Obwohl Art. 33, Abs II, Grundgesetz diesen vorschreibt, dominieren Parteibuchmänner und Quotenfrauen die lukrativen öffentlichen Dienstposten. Wo Republikaner-Beamte sich gerichtlich gegen ihre Diskriminierung wehrten, blieben sie ebenso erfolglos wie SPD-Beamte in Bayern oder CDU-Leute in NRW. So genügte ein Augenblinzeln des MAD, um die Karriere eines Mannes im Bundeswehr-Propagandasender "Radio Andernach" zu beenden. Der SFOR unterstellt und auf Lehrgang in der Heimat, kam das MAD-Fax seiner Beförderung nur um Stunden zuvor: Er sei ein "Rechtsextremist", hieß es lapidar. Das folgerte der MAD aus seiner Parteimitgliedschaft. Auf dem Fuße folgte der Marschbefehl auf einen idyllischen Truppenübungsplatz mit Alpenblick, und weil man dort keinen Hauptmann brauchte, blieb auch die Beförderung aus. Kein Soldat hat aber Anspruch auf einen bestimmten Dienstposten, und ohne Hauptmanns-Dienstposten auch nicht auf Beförderung – so viel zur Theorie über die dienstliche Verwendung nach Leistung und den gleichen Zugang zu öffentlichen Ämtern.
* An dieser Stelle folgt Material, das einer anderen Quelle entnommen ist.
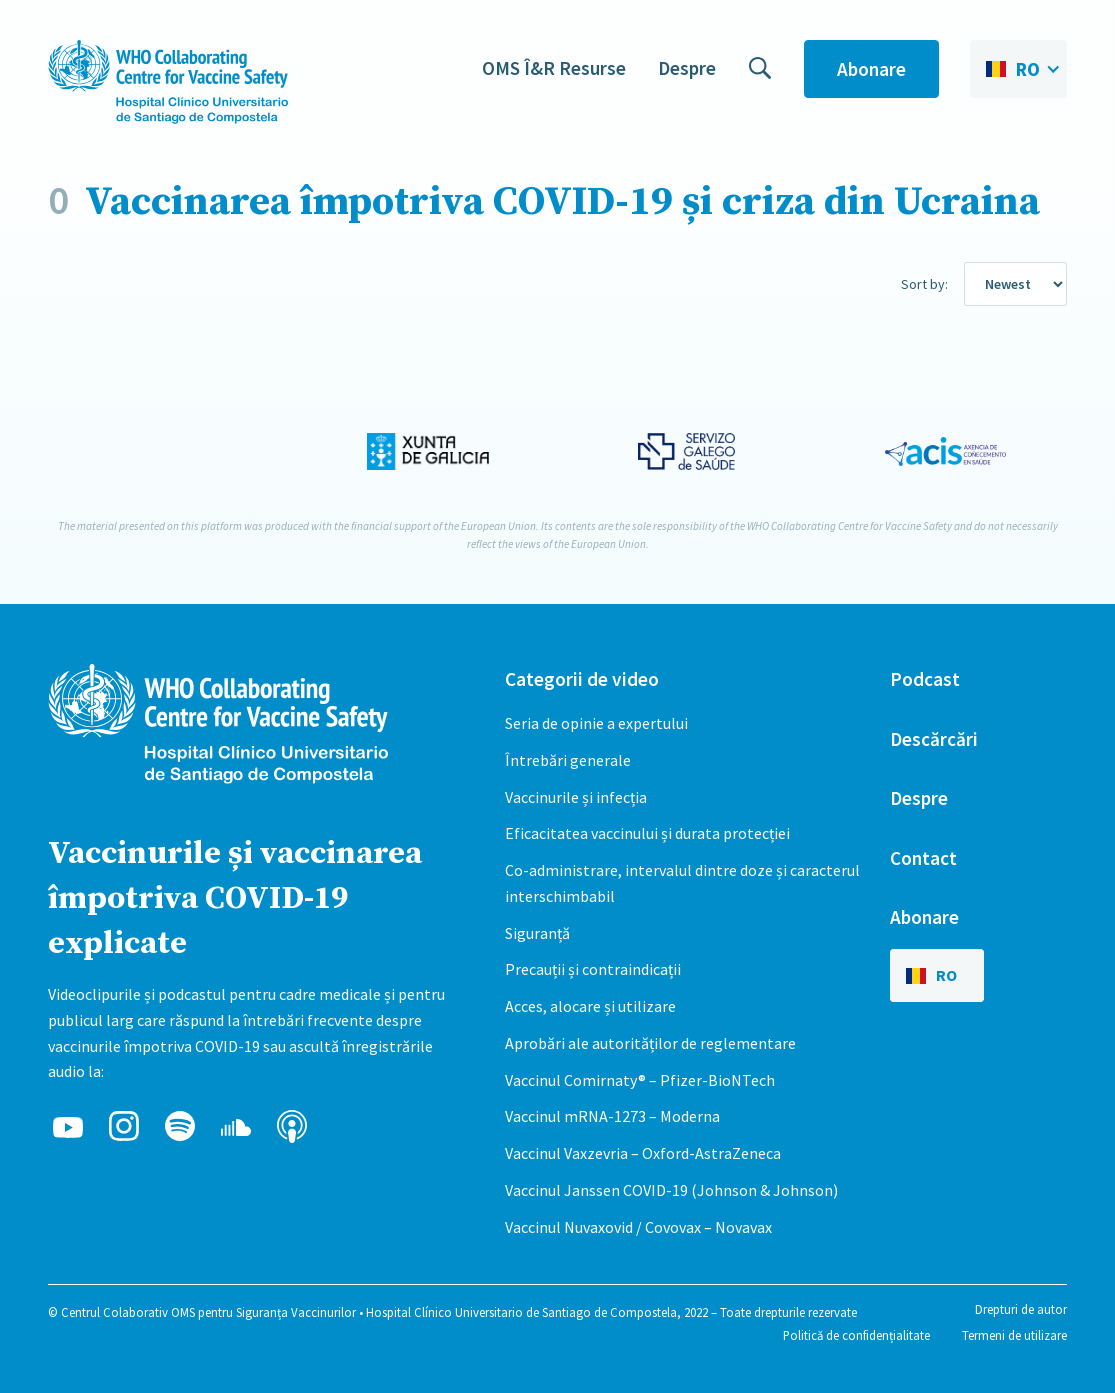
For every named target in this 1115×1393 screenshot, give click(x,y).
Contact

Anders als manche Verwaltungsrichter ließ sich das Truppendienstgericht Süd in Sachen Bastl und Mayer nicht bluffen durch die inquisitorische Gedankenkette der Anschuldigungsschrift: Zwar hätten die Soldaten sich persönlich untadelig verhalten, sie seien aber Mitglieder einer gewissen Partei. Diese verhalte sich zwar auch untadelig, sie habe aber gewisse Mitglieder. Diese verhalten sich zwar ebenfalls untadelig, sie sprechen aber mit dem DVU-Vorsitzenden Frey, so Franz Schönhuber am 22. August 1994: erster Vorwurf der Anklage des Wehrdisziplinaranwaltes vom 29. Dezember 1998! – Das war den Truppenrichtern zuviel, sie bereiteten dem Verteidigungsminister eine "peinliche Niederlage" (Focus ). Doch noch viel peinlicher wäre es für Scharping, wenn alle Welt im Original diese Blüten seiner "Verfassungshüter" vom MAD nachlesen könnte.
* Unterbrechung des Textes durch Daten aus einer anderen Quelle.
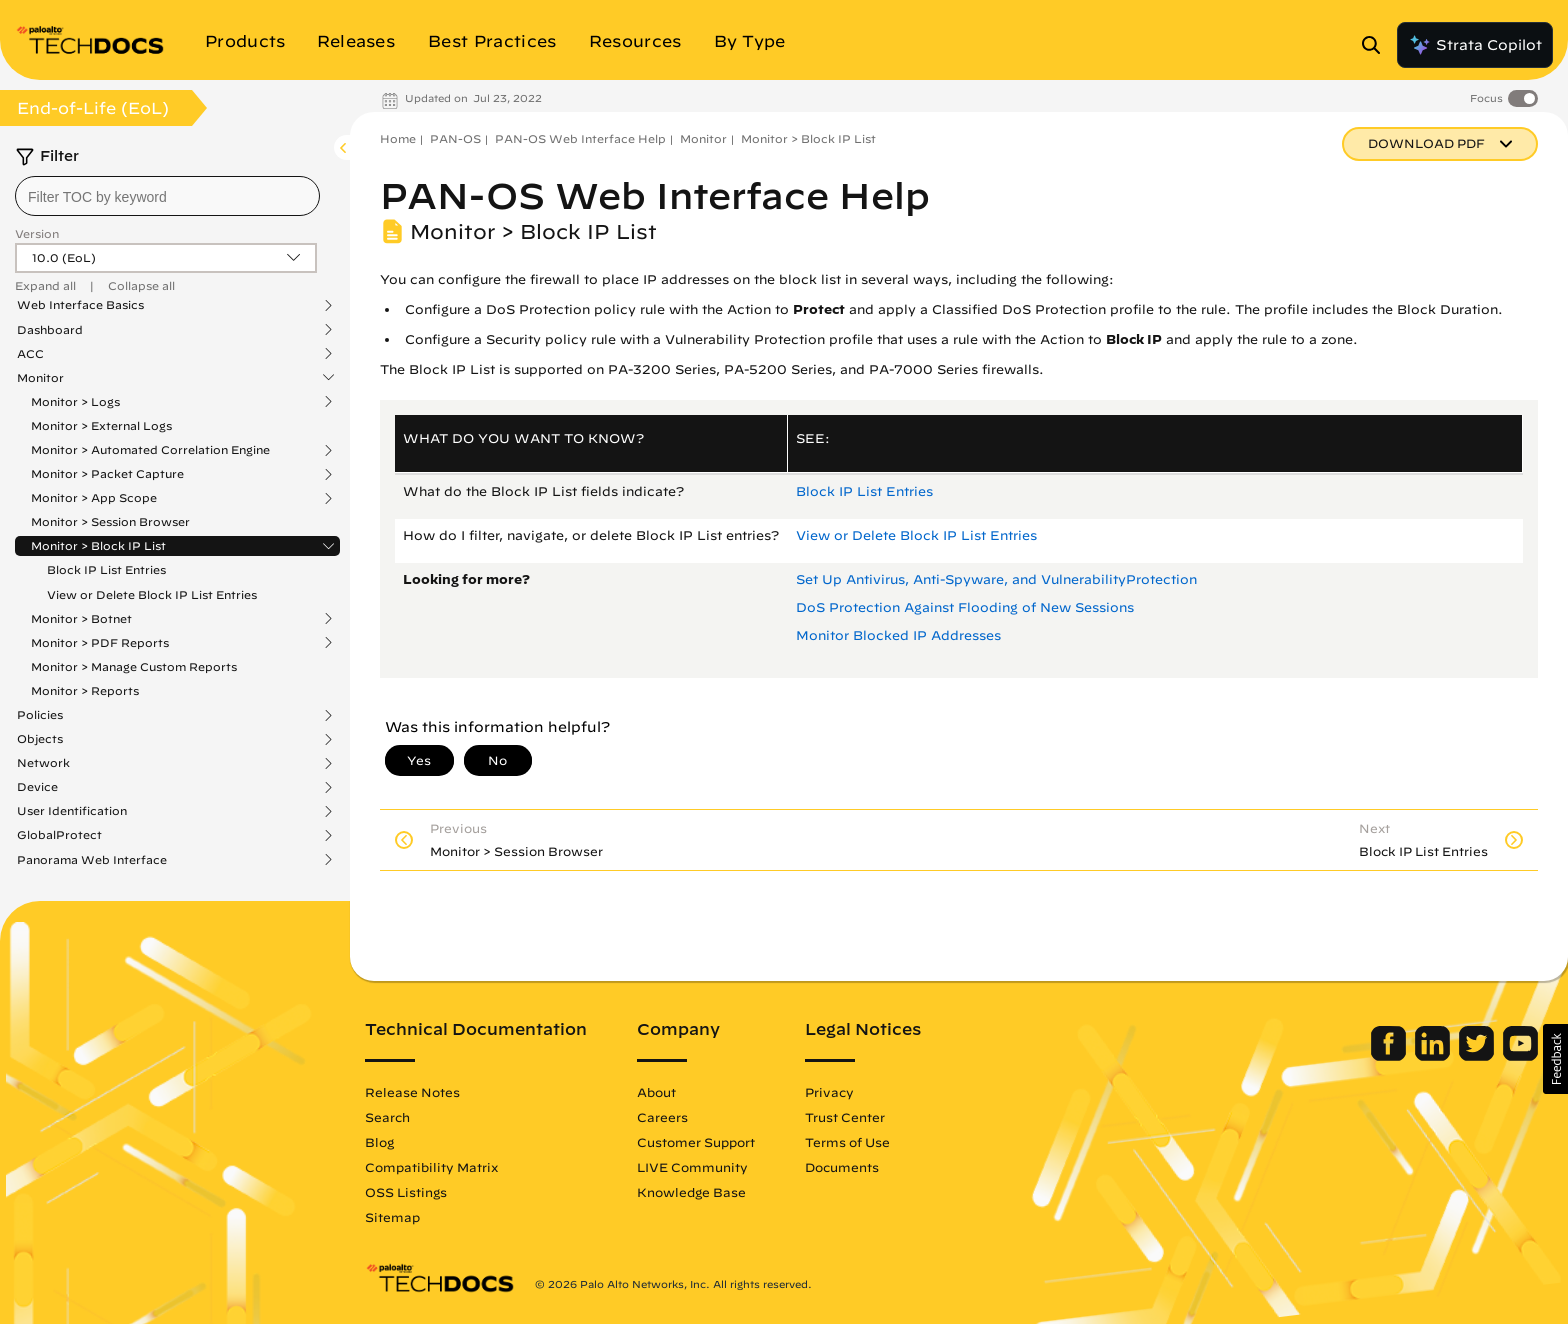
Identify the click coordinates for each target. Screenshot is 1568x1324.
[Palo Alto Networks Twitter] (1478, 1056)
Während kein Gericht bisher beurteilen mußte, ob Republikaner verfassungsfeindlich sind, gibt es nach Ansicht einiger Verwaltungsgerichte Anhaltspunkte dafür, die jedenfalls die Beobachtung durch den Verfassungsschutz erlauben. Selbst die VS-Behörden zweifeln nicht, daß das Programm und der Bundesvorsitzende verfassungstreu sind – aber wenn da irgendwo in Vorpommern die NPD einen Kranz niederlegt und ein Republikaner dabeisteht, sind das gewichtige Anhaltspunkte für eine "Zusammenarbeit von Rechtsextremisten". Und dann wird eben ein untadeliger Oberleutnant in Koblenz nicht Hauptmann oder 1998 ein hervorragender Kriminalhauptmeister nicht Kommissar.

Ist das Vorgehen gegen beamtete Republikaner auch rechtswidrig, so hat es doch Methode: Flächendeckend wurde das Ziel erreicht, vorsichtige Naturen wie Beamte zur Rückgabe ihres Parteibuchs zu pressen: Auch die Offiziere Bastl und Mayer waren aufgefordert worden, binnen drei Wochen auszutreten, sonst hätten sie mit einem Disziplinarverfahren zu rechnen. Da Offiziere anscheinend von Berufs wegen mutig sind, nahmen sie es auf sich – und gewannen. Doch die seltenen zivilcouragierten und am Ende siegreichen Beamten wiegen nicht den politischen Effekt auf, einer Partei die Beamten und damit ein wesentliches Mitgliederpotential zu entziehen.

Ungeteilten Grund zur Freude haben selbst die Soldaten nicht, denen kein dienstrechtliches Vergehen angelastet werden konnte: Beschimpfen und entehren lassen müssen sie sich gleichwohl: 1997 sprach der Kommandeur der Kyffhäuser-Kaserne in Bad Frankenhausen einem Teilnehmer des Unteroffizier-Lehrgang fehlende "absolute charakterliche Integrität ab". Er hatte das falsche Parteibuch. Einem Major wurde 1997 die als Voraussetzung für qualifizierte dienstliche Verwendung nötige Sicherheitsstufe entzogen – falsches Parteibuch. Der Oberleutnant bei der SFOR durfte nicht mehr als Fahnenbegleitoffizier auftreten: Das wäre zuviel Ehre für ein Mitglied einer kritischen Partei in einem Staate, der als demokratischer Rechtsstaat begann und hoffentlich nicht als Weltanschauungs- und Parteienstaat enden wird.